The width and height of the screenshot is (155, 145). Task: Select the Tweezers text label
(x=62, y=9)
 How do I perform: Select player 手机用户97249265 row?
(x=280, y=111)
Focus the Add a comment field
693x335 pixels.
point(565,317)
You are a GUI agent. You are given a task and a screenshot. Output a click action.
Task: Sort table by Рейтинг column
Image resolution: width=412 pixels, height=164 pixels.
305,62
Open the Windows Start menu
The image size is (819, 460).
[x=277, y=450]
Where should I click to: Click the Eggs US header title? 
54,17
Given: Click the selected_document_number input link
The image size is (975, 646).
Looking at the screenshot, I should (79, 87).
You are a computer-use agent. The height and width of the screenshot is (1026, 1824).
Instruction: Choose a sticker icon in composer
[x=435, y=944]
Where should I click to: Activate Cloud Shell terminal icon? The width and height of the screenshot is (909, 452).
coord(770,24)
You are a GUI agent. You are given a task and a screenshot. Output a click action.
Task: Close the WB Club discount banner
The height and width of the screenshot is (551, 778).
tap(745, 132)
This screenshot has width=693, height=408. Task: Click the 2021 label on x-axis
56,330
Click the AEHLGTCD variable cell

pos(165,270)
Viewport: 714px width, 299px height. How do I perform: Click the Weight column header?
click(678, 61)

- _GOAL_: Reproduce the entries from the line containing "This screenshot has" through the end of the entries, replacing "Weight" with "Mass" and leaving everything else unchanged.

- _WRITTEN REPLY_:
This screenshot has width=693, height=408. Task: Click the 2021 label on x-axis
56,330
Click the AEHLGTCD variable cell

pos(165,270)
Viewport: 714px width, 299px height. How do I perform: Click the Mass column header?
click(678, 61)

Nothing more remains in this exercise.